RCWeb Architecture Overview

A deep analysis of Java class linking and the stateless virtual room model.

1. Core Architecture & Class Linking

The RCWeb system is built on a streamlined, high-performance architecture centered around real-time communication between browsers. Below is a map of the primary Java classes and how they link together.

classDiagram Main --> HttpServer : creates & configures HttpServer --> HttpHandler : creates per connection HttpHandler --> SuperSocket : enhances with TLS SuperSocket --> HttpRequest : reads HTTP request HttpRequest --> RootResponder : delegates RootResponder --> HttpResponse : generates RootResponder ..> ClientWebSocketHandler : upgrades to websocket HttpResponse --> SuperSocket : writes HTTP response RootResponder ..> RoomManager : queries RoomManager "1" *-- "many" Room : manages Room "1" *-- "many" Client : contains ClientRequest --> Room ClientRequest --> Client ClientWebSocketHandler --> ClientRequest : reads websocket frame ClientWebSocketHandler ..> SuperSocket : writes websocket frame Client "1" *-- "many" ClientCommand : queues

HttpHandler

Created by the HttpServer for each incoming connection. It runs in its own virtual thread, managing the lifecycle of an HTTP request. It parses the HttpRequest, delegates it to a responder (e.g., RootResponder), and writes back the HttpResponse.

SuperSocket

A wrapper around the standard Java Socket that provides enhanced capabilities, such as TLS sniffing and connection lifecycle management.

HttpRequest & HttpResponse

Represent the standardized HTTP request and response models. HttpRequest is parsed from the SuperSocket's input stream, while HttpResponse is generated by the responder and written back over the network.

RoomManager

A singleton service that acts as the central registry for all active workspaces (Rooms). It maintains a concurrent map of roomId strings to Room objects. It also runs a background maintenance thread to prune inactive connections and cleanly close all sockets during JVM shutdown.

Room

Represents a virtual environment where multiple browsers can interact. A Room maintains a list of attached Client objects. It provides the crucial broadcast() method, which routes a ClientCommand (containing JavaScript payloads) to specific target clients within the room.

Client

Represents an active browser connection within a Room. It holds a ClientRequest containing metadata (IP, user-agent, timers) and a thread-safe queue of ClientCommand objects. Virtual threads waiting for outgoing WebSocket traffic synchronize on this object via wait() and notifyAll().

ClientWebSocketHandler

Upgrades the HTTP request and handles the active WebSocket lifecycle. It runs an infinite loop within a virtual thread, blocking on client.wait(IDLE_PERIOD) until a new command is queued. When data is received from the browser, it reads the raw byte array, parses it into a ClientCommand, and dispatches it via room.broadcast().

ClientCommand

A lightweight wrapper representing a message to be sent to browsers. It encapsulates target identifiers (which browsers should receive this) and the raw byte payload of the JavaScript to be executed on the client-side.
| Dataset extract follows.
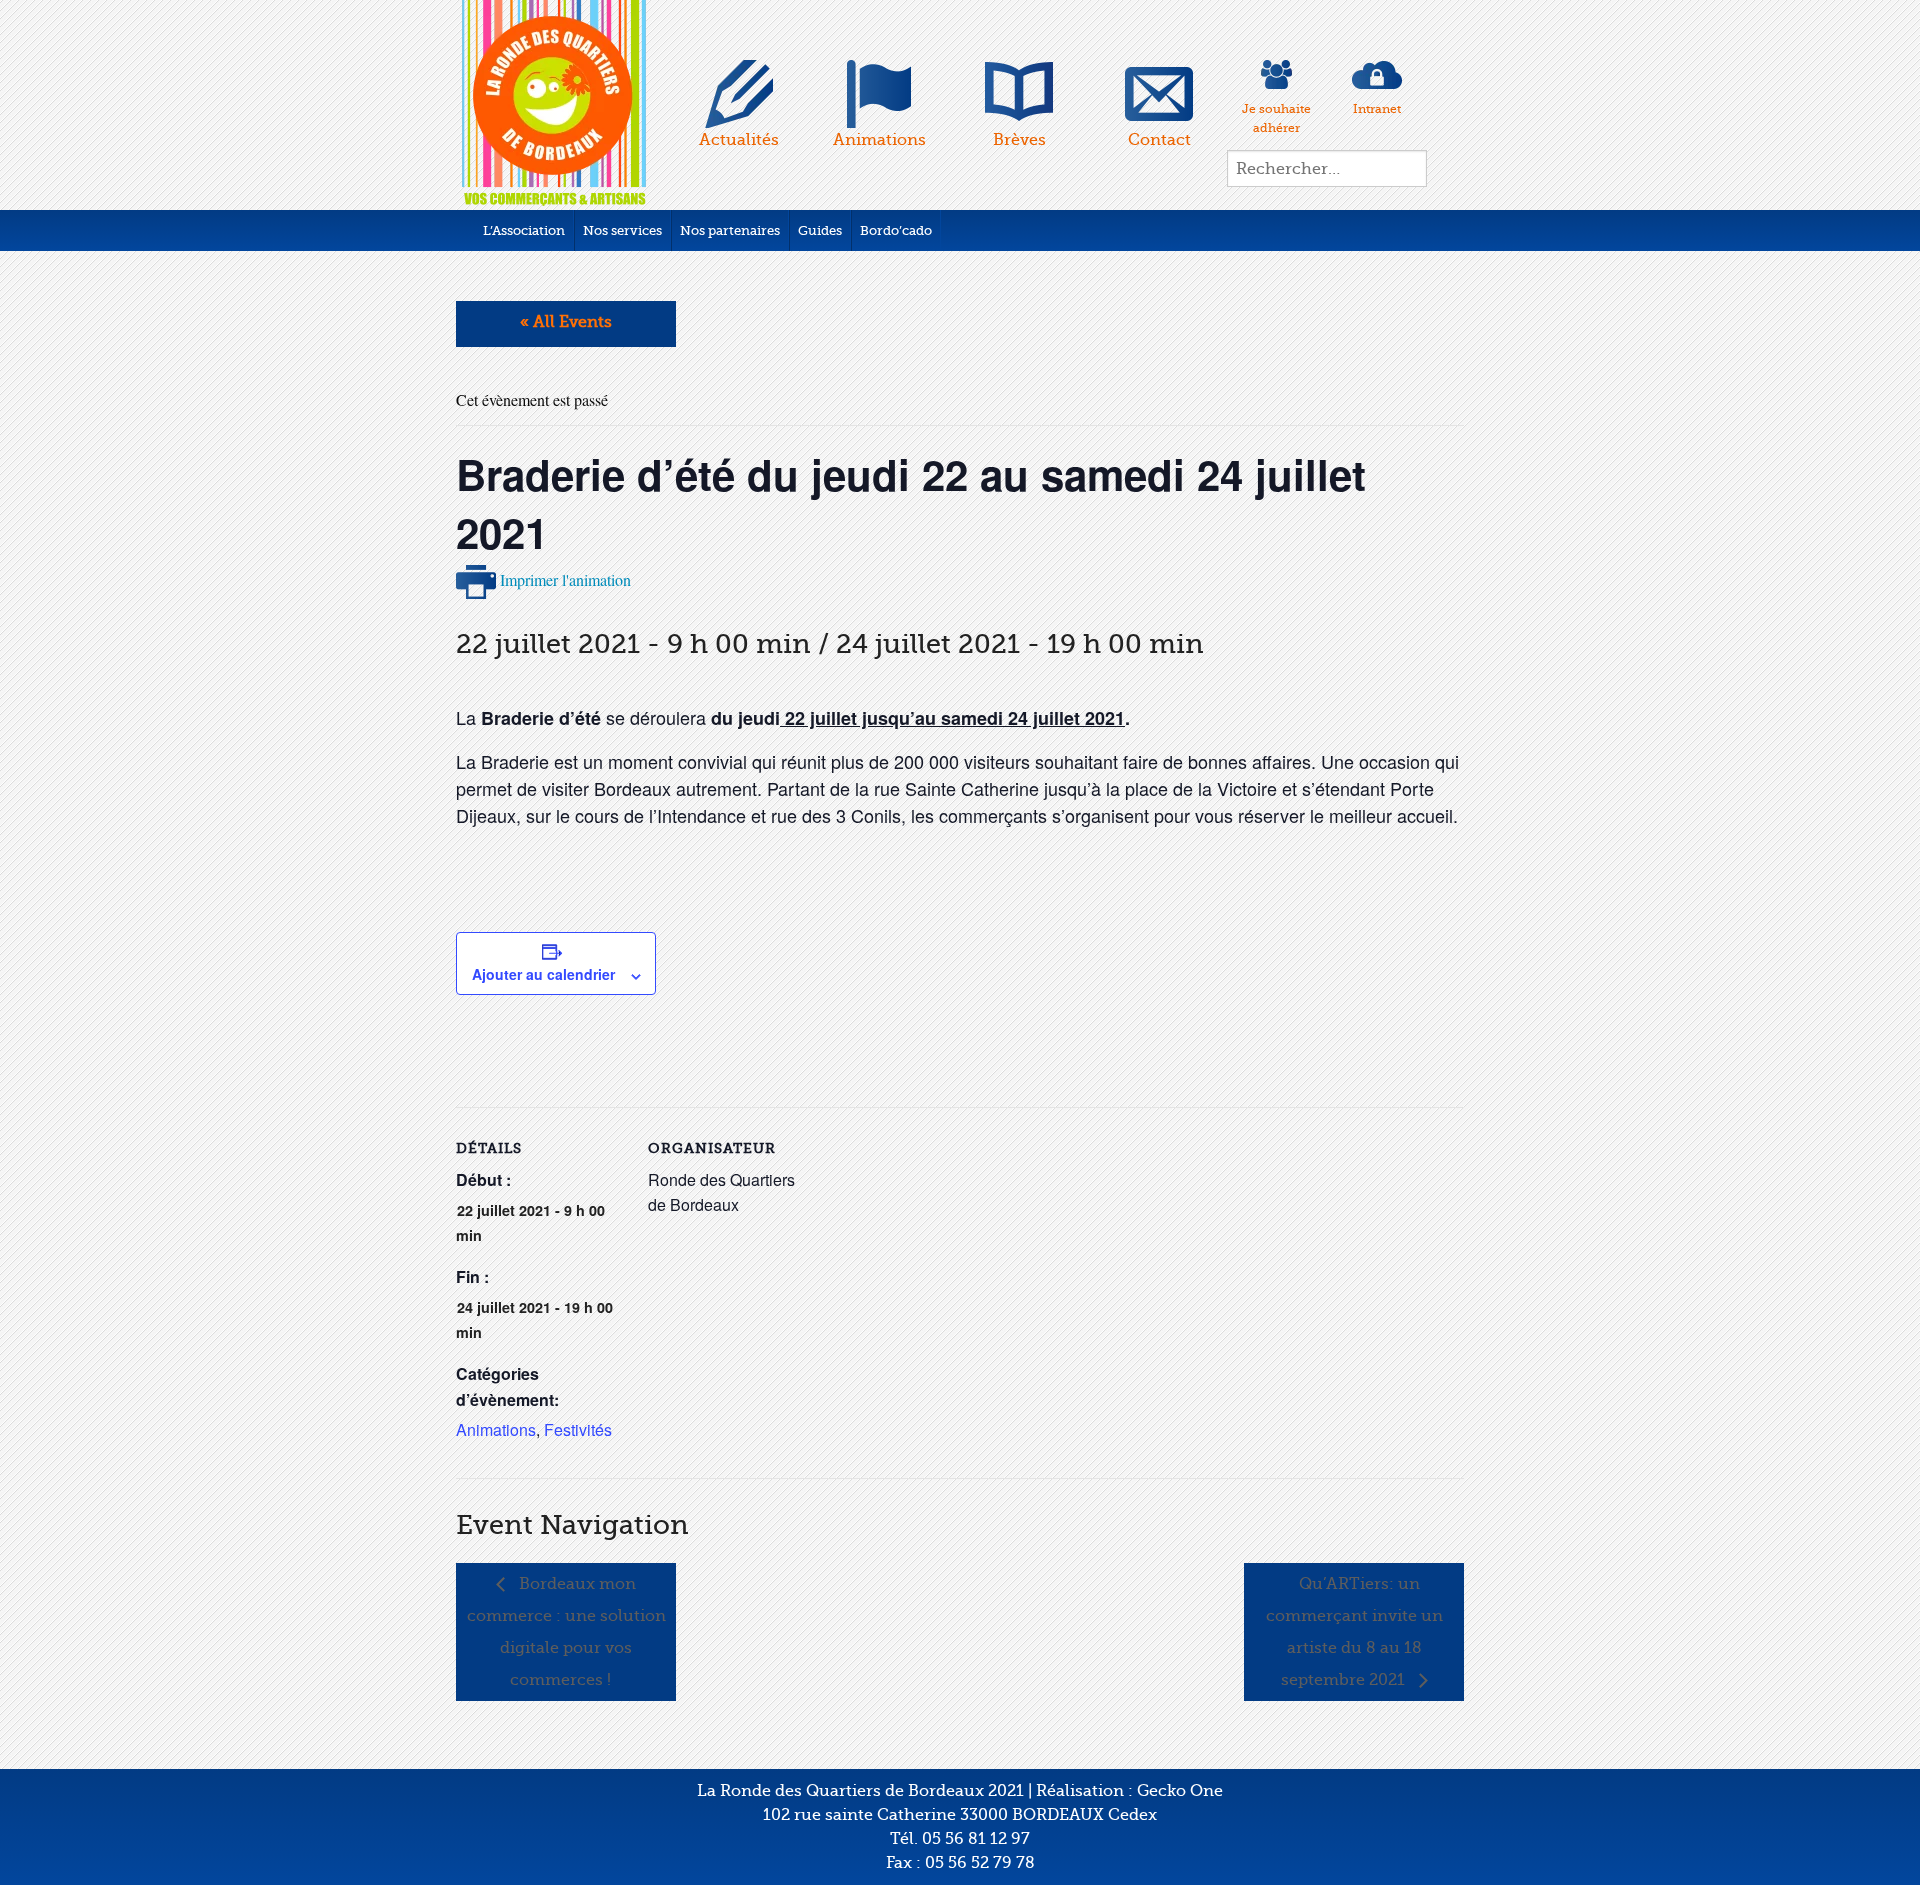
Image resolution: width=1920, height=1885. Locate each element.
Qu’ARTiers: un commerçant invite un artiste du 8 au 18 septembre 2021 (1354, 1632)
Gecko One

2. Virtual Rooms & Shared JavaScript

A fundamental concept of the RCWeb architecture is the Virtual Room. Rather than each browser maintaining an isolated session with the server, browsers connect to a shared Room using a unique ID in their URL.

The server acts purely as a message broker. When an event happens in one browser (e.g., a user clicks a button or moves a slider), it sends a WebSocket message containing executable JavaScript. The backend ClientWebSocketHandler catches this, wraps it in a ClientCommand, and asks the Room to broadcast it.

The Room forwards this JavaScript payload into the command queues of other relevant Clients in the same room. The server pushes this JavaScript down their WebSockets, and the receiving browsers execute it immediately using eval() or script injection. This allows browsers to seamlessly share state and replicate user interfaces in real-time.

3. Stateless Design & Performance Benefits

RCWeb embraces a heavily stateless backend design.

Radical Simplicity
The Java server does not maintain any application state, business logic rules, or persistent database state. It is entirely unaware of the meaning of the messages it routes. This removes the need for complex state synchronization logic, making the backend incredibly simple, robust, and easy to test.
Extreme Performance
By delegating application logic to the client's browser, the server's CPU and memory footprint are negligible. The server only needs to hold tiny Client objects and a few bytes for the ClientCommand queues. Instead of consuming expensive OS threads for each WebSocket connection, ClientWebSocketHandler leverages Java Virtual Threads. Handlers simply call client.wait(), consuming virtually no resources while waiting for traffic. This architecture allows a single small instance to effortlessly handle thousands of concurrent, real-time web socket connections.